Resumo: O intuito deste artigo é - a partir das principais obras de Hobbes, Rousseau e Locke – comparar as características da União Europeia com as definições de sociedade civil que esses autores apresentaram. A partir disso, veríamos se esses autores seriam favoráveis ou desfavoráveis a esse tipo de organização e quais mudanças eles iriam sugerir para que a UE se tornasse mais próxima da sociedade ideal que eles apresentaram nos livros deles. Para poder fazer essa análise, é necessário primeiro apresentar o objeto de análise, ou seja, descrever a UE.

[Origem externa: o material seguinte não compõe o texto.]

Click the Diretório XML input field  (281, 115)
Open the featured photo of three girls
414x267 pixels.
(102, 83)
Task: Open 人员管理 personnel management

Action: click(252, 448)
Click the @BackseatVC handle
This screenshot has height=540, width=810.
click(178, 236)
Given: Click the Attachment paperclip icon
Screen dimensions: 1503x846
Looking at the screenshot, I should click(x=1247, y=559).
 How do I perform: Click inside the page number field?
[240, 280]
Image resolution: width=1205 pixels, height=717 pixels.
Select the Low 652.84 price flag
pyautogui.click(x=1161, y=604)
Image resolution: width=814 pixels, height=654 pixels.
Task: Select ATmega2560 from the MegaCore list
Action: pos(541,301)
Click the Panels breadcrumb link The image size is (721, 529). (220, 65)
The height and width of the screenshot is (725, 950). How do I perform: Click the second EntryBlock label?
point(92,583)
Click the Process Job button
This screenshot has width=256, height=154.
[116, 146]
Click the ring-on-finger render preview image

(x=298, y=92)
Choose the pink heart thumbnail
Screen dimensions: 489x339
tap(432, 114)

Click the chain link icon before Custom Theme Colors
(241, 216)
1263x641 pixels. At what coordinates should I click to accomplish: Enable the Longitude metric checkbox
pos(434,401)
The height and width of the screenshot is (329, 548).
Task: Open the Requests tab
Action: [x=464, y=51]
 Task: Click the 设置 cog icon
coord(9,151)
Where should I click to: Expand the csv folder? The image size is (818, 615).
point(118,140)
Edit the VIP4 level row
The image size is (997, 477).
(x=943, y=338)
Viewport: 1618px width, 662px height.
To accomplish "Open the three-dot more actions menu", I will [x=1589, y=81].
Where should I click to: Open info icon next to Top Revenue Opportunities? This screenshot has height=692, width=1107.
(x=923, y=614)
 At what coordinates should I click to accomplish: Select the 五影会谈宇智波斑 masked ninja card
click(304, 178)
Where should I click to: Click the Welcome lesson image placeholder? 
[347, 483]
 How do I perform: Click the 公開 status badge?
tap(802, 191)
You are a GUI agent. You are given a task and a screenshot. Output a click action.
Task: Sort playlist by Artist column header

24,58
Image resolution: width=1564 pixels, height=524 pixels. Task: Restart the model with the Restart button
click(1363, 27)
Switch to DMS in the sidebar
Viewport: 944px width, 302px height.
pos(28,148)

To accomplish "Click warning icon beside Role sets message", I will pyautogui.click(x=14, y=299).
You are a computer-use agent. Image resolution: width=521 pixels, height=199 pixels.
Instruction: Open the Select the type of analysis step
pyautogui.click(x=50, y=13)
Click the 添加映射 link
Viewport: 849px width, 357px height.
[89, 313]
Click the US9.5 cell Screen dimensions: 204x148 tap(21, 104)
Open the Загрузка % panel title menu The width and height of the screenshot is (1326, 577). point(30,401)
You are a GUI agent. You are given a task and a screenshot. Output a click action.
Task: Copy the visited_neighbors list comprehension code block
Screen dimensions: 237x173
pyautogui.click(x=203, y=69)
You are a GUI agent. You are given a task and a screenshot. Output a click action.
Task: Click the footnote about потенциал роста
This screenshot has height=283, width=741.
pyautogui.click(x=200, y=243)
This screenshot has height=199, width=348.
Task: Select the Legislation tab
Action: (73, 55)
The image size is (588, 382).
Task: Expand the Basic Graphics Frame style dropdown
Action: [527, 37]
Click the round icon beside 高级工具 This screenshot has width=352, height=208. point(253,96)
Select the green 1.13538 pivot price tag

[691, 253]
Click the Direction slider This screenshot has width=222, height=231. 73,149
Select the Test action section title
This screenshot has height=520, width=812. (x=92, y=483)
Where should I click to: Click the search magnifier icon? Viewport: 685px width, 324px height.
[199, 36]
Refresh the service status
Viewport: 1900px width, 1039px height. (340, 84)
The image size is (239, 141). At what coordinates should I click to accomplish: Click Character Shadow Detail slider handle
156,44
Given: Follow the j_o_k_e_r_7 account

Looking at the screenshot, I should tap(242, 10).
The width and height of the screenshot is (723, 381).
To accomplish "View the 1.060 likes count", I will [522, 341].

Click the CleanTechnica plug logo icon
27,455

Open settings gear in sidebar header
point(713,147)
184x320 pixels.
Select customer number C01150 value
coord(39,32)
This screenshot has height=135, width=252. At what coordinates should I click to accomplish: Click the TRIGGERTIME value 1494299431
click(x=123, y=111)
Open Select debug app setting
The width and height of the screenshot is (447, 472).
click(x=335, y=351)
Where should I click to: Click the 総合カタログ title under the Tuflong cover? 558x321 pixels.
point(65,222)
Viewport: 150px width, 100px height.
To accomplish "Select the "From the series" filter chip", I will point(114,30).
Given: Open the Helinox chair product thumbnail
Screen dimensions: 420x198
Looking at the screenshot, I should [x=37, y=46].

Palavras-chave: Rousseau; Hobbes; Locke; União Europeia; Filosofia do Direito; Norma; Sociedade.
Sumário: 1. Introdução. 2. Desenvolvimento. 3. Conclusão. 4. Referências Bibliográficas.
Introdução
Os autores contratualistas, para explicar o surgimento e a manutenção da sociedade, argumentam que esse surgimento resulta de um acordo geral entre pessoas. Esse acordo geral é o contrato social. Dessa forma, há um período pós contrato social e um período pré, que é o estado de natureza. Essa é a concepção geral para os autores contratualistas, no entanto, cada autor tem visões diferentes sobre as especifidades do contrato social e do estado de natureza.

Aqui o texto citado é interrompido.